**Source records:**
▼

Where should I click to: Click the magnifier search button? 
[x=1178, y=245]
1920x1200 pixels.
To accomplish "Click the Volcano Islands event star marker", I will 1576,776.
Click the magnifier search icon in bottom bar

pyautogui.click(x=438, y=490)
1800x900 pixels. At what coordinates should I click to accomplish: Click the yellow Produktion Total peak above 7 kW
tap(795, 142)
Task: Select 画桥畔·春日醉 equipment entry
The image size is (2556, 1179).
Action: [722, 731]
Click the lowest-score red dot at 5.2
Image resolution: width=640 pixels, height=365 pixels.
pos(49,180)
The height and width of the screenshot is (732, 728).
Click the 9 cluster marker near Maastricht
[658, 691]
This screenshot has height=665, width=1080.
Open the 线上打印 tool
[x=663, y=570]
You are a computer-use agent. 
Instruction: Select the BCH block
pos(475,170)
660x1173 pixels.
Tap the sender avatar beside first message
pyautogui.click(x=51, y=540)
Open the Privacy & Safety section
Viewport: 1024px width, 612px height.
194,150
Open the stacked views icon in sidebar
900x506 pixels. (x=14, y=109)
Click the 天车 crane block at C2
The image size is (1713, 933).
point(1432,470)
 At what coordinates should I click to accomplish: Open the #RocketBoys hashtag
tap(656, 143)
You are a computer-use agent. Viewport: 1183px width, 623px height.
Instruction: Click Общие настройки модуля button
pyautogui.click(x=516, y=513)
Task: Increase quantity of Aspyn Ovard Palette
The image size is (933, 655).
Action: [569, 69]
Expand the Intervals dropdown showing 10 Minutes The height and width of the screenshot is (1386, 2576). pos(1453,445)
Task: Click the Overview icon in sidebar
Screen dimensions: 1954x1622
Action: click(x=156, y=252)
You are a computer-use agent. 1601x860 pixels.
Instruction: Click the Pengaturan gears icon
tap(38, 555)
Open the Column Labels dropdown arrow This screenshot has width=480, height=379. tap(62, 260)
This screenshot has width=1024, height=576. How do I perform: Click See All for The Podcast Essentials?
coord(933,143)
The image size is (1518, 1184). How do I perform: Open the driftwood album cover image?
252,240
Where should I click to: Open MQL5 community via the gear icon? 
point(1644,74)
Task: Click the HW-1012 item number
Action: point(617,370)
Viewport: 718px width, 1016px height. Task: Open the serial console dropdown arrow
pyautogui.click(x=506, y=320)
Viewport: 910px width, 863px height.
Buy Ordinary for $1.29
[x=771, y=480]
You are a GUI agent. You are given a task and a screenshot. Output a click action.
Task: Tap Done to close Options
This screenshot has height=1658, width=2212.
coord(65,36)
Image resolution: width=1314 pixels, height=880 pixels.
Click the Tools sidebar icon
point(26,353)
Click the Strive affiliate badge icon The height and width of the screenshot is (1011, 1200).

▲

**SHORT TASK:**
Render the source records above as a Markdown table with a Row column numbering each line and a Line column holding its text, leaving out blank lines.

**RESULT OF THIS TASK:**
| Row | Line |
|---|---|
| 1 | Where should I click to: Click the magnifier search button?  |
| 2 | [x=1178, y=245] |
| 3 | 1920x1200 pixels. |
| 4 | To accomplish "Click the Volcano Islands event star marker", I will 1576,776. |
| 5 | Click the magnifier search icon in bottom bar |
| 6 | pyautogui.click(x=438, y=490) |
| 7 | 1800x900 pixels. At what coordinates should I click to accomplish: Click the yellow Produktion Total peak above 7 kW |
| 8 | tap(795, 142) |
| 9 | Task: Select 画桥畔·春日醉 equipment entry |
| 10 | The image size is (2556, 1179). |
| 11 | Action: [722, 731] |
| 12 | Click the lowest-score red dot at 5.2 |
| 13 | Image resolution: width=640 pixels, height=365 pixels. |
| 14 | pos(49,180) |
| 15 | The height and width of the screenshot is (732, 728). |
| 16 | Click the 9 cluster marker near Maastricht |
| 17 | [658, 691] |
| 18 | This screenshot has height=665, width=1080. |
| 19 | Open the 线上打印 tool |
| 20 | [x=663, y=570] |
| 21 | You are a computer-use agent.  |
| 22 | Instruction: Select the BCH block |
| 23 | pos(475,170) |
| 24 | 660x1173 pixels. |
| 25 | Tap the sender avatar beside first message |
| 26 | pyautogui.click(x=51, y=540) |
| 27 | Open the Privacy & Safety section |
| 28 | Viewport: 1024px width, 612px height. |
| 29 | 194,150 |
| 30 | Open the stacked views icon in sidebar |
| 31 | 900x506 pixels. (x=14, y=109) |
| 32 | Click the 天车 crane block at C2 |
| 33 | The image size is (1713, 933). |
| 34 | point(1432,470) |
| 35 |  At what coordinates should I click to accomplish: Open the #RocketBoys hashtag |
| 36 | tap(656, 143) |
| 37 | You are a computer-use agent. Viewport: 1183px width, 623px height. |
| 38 | Instruction: Click Общие настройки модуля button |
| 39 | pyautogui.click(x=516, y=513) |
| 40 | Task: Increase quantity of Aspyn Ovard Palette |
| 41 | The image size is (933, 655). |
| 42 | Action: [569, 69] |
| 43 | Expand the Intervals dropdown showing 10 Minutes The height and width of the screenshot is (1386, 2576). pos(1453,445) |
| 44 | Task: Click the Overview icon in sidebar |
| 45 | Screen dimensions: 1954x1622 |
| 46 | Action: click(x=156, y=252) |
| 47 | You are a computer-use agent. 1601x860 pixels. |
| 48 | Instruction: Click the Pengaturan gears icon |
| 49 | tap(38, 555) |
| 50 | Open the Column Labels dropdown arrow This screenshot has width=480, height=379. tap(62, 260) |
| 51 | This screenshot has width=1024, height=576. How do I perform: Click See All for The Podcast Essentials? |
| 52 | coord(933,143) |
| 53 | The image size is (1518, 1184). How do I perform: Open the driftwood album cover image? |
| 54 | 252,240 |
| 55 | Where should I click to: Open MQL5 community via the gear icon?  |
| 56 | point(1644,74) |
| 57 | Task: Click the HW-1012 item number |
| 58 | Action: point(617,370) |
| 59 | Viewport: 718px width, 1016px height. Task: Open the serial console dropdown arrow |
| 60 | pyautogui.click(x=506, y=320) |
| 61 | Viewport: 910px width, 863px height. |
| 62 | Buy Ordinary for $1.29 |
| 63 | [x=771, y=480] |
| 64 | You are a GUI agent. You are given a task and a screenshot. Output a click action. |
| 65 | Task: Tap Done to close Options |
| 66 | This screenshot has height=1658, width=2212. |
| 67 | coord(65,36) |
| 68 | Image resolution: width=1314 pixels, height=880 pixels. |
| 69 | Click the Tools sidebar icon |
| 70 | point(26,353) |
| 71 | Click the Strive affiliate badge icon The height and width of the screenshot is (1011, 1200). |